** start Selected excerpt **

Dynamic Memory Allocation

  • Most data in C is stored on the stack, but sometimes we want to store dynamic variables whose size we can’t predict at compile time
  • Dynamic memory allocation allows us to request memory to use while the program is running

malloc

  • malloc allocates space of the given size and returns a pointer to it, without intializing the memory
  • returns NULL if error

free

  • free releases the memory at the pointer
  • the pointer must point to the start of dynamically allocated memory
  • you must free all memory dynamically allocated if you want to avoid leaks
  • free does nothing other than release memory
  • free(NULL) does nothing

calloc

  • calloc allocates spaces to store num things of each size and initializes all the memory to 0
  • returns NULL if an error

realloc

  • reallocates dynamically allocated memory at ptr with new_size
  • Copies space over to the new space if it can’t be done in the same current space

Structures & Pointers

  • Structures can be self-referential by containing a pointer to its structure tag
  • Structures can contain each other by using a partial struct declaration (just struct name), declaring the other struct, and then fully defining the partially defined struct
  • Function pointers dont need to be deferenced to be called, nor do they need to be set to the address of the function name (the function name itself suffices)

Strings

  • Strings are character arrays with a terminating NUL byte (which does not count for its length)

** end Selected excerpt **

### Task a
From the notes on dynamic memory allocation, give back everything from "Structures & Pointers" down to "name itself suffices)", word for word.

** start Information shown **

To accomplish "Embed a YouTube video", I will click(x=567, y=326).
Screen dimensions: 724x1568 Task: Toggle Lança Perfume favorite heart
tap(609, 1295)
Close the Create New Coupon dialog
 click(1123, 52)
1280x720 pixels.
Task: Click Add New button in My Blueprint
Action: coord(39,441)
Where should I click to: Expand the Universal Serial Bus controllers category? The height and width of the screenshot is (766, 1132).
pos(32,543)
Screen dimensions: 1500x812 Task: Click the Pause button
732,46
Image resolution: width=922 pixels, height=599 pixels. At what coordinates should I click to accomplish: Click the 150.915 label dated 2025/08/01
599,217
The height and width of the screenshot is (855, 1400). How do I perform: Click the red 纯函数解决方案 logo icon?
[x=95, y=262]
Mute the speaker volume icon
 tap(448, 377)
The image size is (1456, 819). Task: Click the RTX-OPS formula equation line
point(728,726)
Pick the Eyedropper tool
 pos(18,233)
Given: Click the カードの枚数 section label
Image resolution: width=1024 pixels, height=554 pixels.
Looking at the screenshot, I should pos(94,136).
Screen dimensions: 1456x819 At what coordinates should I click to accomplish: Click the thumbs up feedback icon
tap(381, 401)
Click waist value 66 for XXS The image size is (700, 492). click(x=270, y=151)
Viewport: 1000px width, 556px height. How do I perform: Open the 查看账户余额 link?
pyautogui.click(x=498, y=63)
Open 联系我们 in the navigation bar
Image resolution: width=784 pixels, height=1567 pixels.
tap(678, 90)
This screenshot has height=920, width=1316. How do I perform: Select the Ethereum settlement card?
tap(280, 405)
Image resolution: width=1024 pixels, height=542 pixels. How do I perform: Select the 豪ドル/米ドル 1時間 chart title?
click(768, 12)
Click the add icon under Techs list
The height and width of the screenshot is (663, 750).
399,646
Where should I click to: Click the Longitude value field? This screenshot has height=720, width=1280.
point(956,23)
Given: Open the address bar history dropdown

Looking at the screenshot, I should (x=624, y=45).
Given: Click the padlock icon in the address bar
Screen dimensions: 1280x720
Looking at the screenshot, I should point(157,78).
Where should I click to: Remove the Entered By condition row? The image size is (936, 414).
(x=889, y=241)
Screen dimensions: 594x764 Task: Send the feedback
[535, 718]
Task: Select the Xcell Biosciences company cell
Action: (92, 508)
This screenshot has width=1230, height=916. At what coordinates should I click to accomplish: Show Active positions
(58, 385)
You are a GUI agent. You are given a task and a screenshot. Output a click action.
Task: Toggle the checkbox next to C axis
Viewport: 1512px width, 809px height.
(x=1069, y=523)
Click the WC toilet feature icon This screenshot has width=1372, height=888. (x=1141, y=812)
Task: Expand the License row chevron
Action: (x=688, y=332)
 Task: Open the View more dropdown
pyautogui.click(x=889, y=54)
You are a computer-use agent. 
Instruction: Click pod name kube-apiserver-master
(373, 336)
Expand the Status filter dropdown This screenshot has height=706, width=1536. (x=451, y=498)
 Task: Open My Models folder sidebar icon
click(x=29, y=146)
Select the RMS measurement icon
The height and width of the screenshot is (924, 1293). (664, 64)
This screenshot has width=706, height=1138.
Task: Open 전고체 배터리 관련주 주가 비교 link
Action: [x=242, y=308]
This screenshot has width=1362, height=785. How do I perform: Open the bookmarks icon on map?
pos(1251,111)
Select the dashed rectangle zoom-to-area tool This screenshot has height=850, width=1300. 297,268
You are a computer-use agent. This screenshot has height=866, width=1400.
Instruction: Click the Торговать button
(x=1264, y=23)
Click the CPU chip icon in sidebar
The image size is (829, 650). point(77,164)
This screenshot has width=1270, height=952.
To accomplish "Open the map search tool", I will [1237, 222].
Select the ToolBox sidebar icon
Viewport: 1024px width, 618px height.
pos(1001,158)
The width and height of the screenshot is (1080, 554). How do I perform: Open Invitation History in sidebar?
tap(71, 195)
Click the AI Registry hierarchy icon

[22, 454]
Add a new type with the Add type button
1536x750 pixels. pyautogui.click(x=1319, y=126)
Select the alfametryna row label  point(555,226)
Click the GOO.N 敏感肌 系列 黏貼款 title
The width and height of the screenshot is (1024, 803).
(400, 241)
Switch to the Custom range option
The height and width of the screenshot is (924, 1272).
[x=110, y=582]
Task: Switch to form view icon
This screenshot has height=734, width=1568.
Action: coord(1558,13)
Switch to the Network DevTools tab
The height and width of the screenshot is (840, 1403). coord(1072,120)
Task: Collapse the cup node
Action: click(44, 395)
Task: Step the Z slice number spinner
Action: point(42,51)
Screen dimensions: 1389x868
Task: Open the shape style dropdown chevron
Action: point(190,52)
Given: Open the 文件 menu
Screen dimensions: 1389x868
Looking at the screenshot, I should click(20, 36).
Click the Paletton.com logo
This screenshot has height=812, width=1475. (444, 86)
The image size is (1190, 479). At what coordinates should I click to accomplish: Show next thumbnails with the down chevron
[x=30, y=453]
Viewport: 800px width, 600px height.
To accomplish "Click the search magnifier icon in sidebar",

** end Information shown **

### Task b
Retype the records from the line containing "Where should I click to: Click" down to the line containing "The image size is (829, 650). point(77,164)", including both of those lines.

### Problem solution a
Structures & Pointers

  • Structures can be self-referential by containing a pointer to its structure tag
  • Structures can contain each other by using a partial struct declaration (just struct name), declaring the other struct, and then fully defining the partially defined struct
  • Function pointers dont need to be deferenced to be called, nor do they need to be set to the address of the function name (the function name itself suffices)

### Problem solution b
Where should I click to: Click the Longitude value field? This screenshot has height=720, width=1280.
point(956,23)
Given: Open the address bar history dropdown

Looking at the screenshot, I should (x=624, y=45).
Given: Click the padlock icon in the address bar
Screen dimensions: 1280x720
Looking at the screenshot, I should point(157,78).
Where should I click to: Remove the Entered By condition row? The image size is (936, 414).
(x=889, y=241)
Screen dimensions: 594x764 Task: Send the feedback
[535, 718]
Task: Select the Xcell Biosciences company cell
Action: (92, 508)
This screenshot has width=1230, height=916. At what coordinates should I click to accomplish: Show Active positions
(58, 385)
You are a GUI agent. You are given a task and a screenshot. Output a click action.
Task: Toggle the checkbox next to C axis
Viewport: 1512px width, 809px height.
(x=1069, y=523)
Click the WC toilet feature icon This screenshot has width=1372, height=888. (x=1141, y=812)
Task: Expand the License row chevron
Action: (x=688, y=332)
 Task: Open the View more dropdown
pyautogui.click(x=889, y=54)
You are a computer-use agent. 
Instruction: Click pod name kube-apiserver-master
(373, 336)
Expand the Status filter dropdown This screenshot has height=706, width=1536. (x=451, y=498)
 Task: Open My Models folder sidebar icon
click(x=29, y=146)
Select the RMS measurement icon
The height and width of the screenshot is (924, 1293). (664, 64)
This screenshot has width=706, height=1138.
Task: Open 전고체 배터리 관련주 주가 비교 link
Action: [x=242, y=308]
This screenshot has width=1362, height=785. How do I perform: Open the bookmarks icon on map?
pos(1251,111)
Select the dashed rectangle zoom-to-area tool This screenshot has height=850, width=1300. 297,268
You are a computer-use agent. This screenshot has height=866, width=1400.
Instruction: Click the Торговать button
(x=1264, y=23)
Click the CPU chip icon in sidebar
The image size is (829, 650). point(77,164)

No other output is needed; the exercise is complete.